The approach of rescuing mitochondrial health in aged T cells offers a promising method to potentially slow down T cell senescence, reduce T cell exhaustion, and reprogram the immune response toward less inflammation. Although this study did not conclusively determine whether mito‐transfer enhances protective anti‐TB immunity in human T cells, our findings revealed significant improvements in the activation, proliferation, and cytokine production of elderly human CD4+ T cells. These cells exhibited enhanced functionality, characterized by anti‐exhaustive and anti‐senescent phenotypes, consistent with our mouse model results. In mice, mito‐transfer facilitated the transition of naïve T cells to protective effector and memory subsets, less prone to exhaustion during M.tb infection, and improved the antioxidant/redox capacity, factors typically compromised in aged individuals. Given these promising results, future studies are essential to further explore the applications of mito‐transfer in the context of human infections. As an initial step, conducting in vitro M.tb killing assays (M.tb‐infected macrophages with either CD4+ T cells, CD8+ T cells, or both) would provide a foundational understanding of how mito‐transfer might enhance human T cell‐mediated immunity against TB in a controlled environment. Their co‐administration with anti‐TB drugs could further increase immune responses against TB, particularly in the elderly, potentially leading to shortened treatment periods and reduced usage of anti‐TB drugs. This could curtail the incidences of drug‐resistant TB.[ 18 , 21 , 45 ] For individuals with reactivated latent M.tb infections, mito‐transfer could boost the activity of memory T cells, and for those with persistent latent infections, it may even prevent future active TB development by lowering aging‐associated immune inflammation and improving overall adaptive immune responses.

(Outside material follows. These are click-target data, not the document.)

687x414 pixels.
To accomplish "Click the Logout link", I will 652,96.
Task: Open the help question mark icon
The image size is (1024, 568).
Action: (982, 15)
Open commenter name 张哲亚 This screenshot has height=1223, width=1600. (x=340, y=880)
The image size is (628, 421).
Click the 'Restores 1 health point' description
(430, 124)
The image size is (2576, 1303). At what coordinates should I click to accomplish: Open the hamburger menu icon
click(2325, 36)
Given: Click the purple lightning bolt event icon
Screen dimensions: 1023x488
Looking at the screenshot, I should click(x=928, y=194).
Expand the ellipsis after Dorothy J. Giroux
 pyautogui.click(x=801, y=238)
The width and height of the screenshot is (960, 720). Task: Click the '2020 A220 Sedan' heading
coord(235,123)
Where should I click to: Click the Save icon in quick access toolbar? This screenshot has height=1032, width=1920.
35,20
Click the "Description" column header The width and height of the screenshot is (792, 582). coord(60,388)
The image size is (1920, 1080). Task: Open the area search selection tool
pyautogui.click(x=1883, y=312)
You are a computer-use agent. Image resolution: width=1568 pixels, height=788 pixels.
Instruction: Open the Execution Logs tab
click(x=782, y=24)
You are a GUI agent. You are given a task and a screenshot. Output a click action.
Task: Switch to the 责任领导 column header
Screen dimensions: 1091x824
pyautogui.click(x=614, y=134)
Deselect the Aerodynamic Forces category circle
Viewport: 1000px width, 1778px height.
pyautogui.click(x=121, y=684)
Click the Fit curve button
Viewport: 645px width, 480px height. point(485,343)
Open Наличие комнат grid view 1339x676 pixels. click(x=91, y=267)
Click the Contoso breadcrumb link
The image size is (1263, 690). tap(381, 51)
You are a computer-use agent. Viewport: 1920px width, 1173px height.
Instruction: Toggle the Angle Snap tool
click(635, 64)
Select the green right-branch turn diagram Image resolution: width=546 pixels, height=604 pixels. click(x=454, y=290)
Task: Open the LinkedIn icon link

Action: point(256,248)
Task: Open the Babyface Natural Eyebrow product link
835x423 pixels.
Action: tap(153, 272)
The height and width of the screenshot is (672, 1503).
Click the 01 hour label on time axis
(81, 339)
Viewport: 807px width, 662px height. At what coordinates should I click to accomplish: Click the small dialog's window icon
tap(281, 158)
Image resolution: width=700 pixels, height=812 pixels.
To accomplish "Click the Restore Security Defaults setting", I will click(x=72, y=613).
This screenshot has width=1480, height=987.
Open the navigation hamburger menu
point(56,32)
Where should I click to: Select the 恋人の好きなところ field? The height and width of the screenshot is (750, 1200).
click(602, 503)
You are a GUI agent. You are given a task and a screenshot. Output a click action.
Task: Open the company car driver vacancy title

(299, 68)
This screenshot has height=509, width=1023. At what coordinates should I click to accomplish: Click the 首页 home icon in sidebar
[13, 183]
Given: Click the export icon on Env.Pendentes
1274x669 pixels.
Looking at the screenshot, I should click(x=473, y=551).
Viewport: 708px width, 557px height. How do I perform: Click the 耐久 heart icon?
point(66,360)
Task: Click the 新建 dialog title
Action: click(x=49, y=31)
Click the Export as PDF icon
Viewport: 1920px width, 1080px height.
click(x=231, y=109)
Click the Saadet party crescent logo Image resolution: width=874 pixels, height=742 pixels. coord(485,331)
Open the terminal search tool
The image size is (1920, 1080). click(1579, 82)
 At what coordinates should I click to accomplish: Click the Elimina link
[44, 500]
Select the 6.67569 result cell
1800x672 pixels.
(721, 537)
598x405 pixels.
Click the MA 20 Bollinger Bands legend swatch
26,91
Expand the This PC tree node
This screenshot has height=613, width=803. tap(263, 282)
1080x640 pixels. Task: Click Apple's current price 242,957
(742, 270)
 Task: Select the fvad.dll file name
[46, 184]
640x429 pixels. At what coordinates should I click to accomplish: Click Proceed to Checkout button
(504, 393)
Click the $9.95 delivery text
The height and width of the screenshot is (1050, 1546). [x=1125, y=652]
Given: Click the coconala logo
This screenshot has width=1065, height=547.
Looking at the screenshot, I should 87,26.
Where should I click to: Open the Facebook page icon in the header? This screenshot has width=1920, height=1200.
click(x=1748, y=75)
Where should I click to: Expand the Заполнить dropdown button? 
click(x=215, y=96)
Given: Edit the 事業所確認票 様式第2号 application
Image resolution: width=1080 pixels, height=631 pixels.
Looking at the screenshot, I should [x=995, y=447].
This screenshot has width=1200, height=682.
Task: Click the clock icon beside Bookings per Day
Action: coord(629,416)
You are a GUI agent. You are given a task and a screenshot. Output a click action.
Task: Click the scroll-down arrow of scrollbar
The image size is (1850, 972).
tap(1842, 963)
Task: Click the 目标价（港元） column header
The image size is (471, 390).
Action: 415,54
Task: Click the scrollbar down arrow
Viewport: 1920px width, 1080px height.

Moreover, the potential of mito‐transfer to reduce immune exhaustion in other chronic conditions, such as HIV/AIDS and cancer, also warrants exploration. Our findings also suggest that mito‐transfer can ameliorate immunosenescence in elderly CD4+ T cells, restoring more youthful immune functionality. Such improvements could significantly enhance responses to infections and vaccinations. However, while these ex vivo and in vivo results are promising, further investigation is necessary to ascertain the longevity of these effects, understand the underlying mechanisms, and determine the feasibility of translating this approach into clinical therapies to counter age‐related immune decline. Ultimately, mito‐transfer may lead to improved health and longevity by bolstering elderly immune response to infections and other immune‐related conditions.

4. Experimental Section

Mice

Specific pathogen‐free C57BL/6 young (2 to 4 months) and old (18 to 22 months) mice were obtained from the National Institutes of Health/National Institute on Aging (NIH/NIA), Charles River Laboratories (Wilmington, MA, USA), or The Jackson Laboratories (JAX, Bar Harber, ME, USA). TCR‐KO (B6.129S2‐Tcra1Mom/J, 6 weeks old) mice were obtained from JAX. Mice were housed in groups of 5 in individually sterile ventilated cages and fed a standard chow diet, ad libitum, for the duration of the study. All procedures were approved by the Texas Biomedical Research Institute (Texas Biomed) institutional laboratory animal care and use committee (IACUC) under protocol 1608 MU, and the biosafety committee protocol #17‐006.

Isolation of CD4+ T Cells from Mice and Human PBMC

Young and old mice were humanely euthanized by CO2 uptake, and spleens were surgically excised. Isolated spleens were individually placed in 6 well tissue culture plates containing 4 mL of chilled (4 °C) complete DMEM and gently hand homogenized using sterile syringe stoppers. Spleen homogenate was passed through a 70 µm microfilter to remove large debris. The resulting single‐cell suspensions were centrifuged for 5 min at 300×g at 4 °C suspended in Gey's lysis buffer (8 mM NH4Cl, 5 mM KHCO3) for 1 min to lyse erythrocytes, and then neutralized with an equivalent volume of complete DMEM. Splenocytes were washed and suspended in separation buffer (10 mM D‐Glucose, 0.5 mM MgCl2, 4.5 mM KCl, 0.7 mM Na2HPO4, 1.3 mM NaH2PO4, 25 mM NaHCO3, 20 mM HEPES, 5 µM DETC, 25 µM deferoxamine) containing appropriate antibody‐magnetic particles for negative selection (α‐CD8, α‐CD11b, α‐CD109, α‐CD24, α‐CD45, α‐CD49b, α‐Ly‐6G, α‐ɣδ TCR, α‐TER‐119). The resulting population of CD4+ T cells (85‐95% purity) was used for downstream experiments.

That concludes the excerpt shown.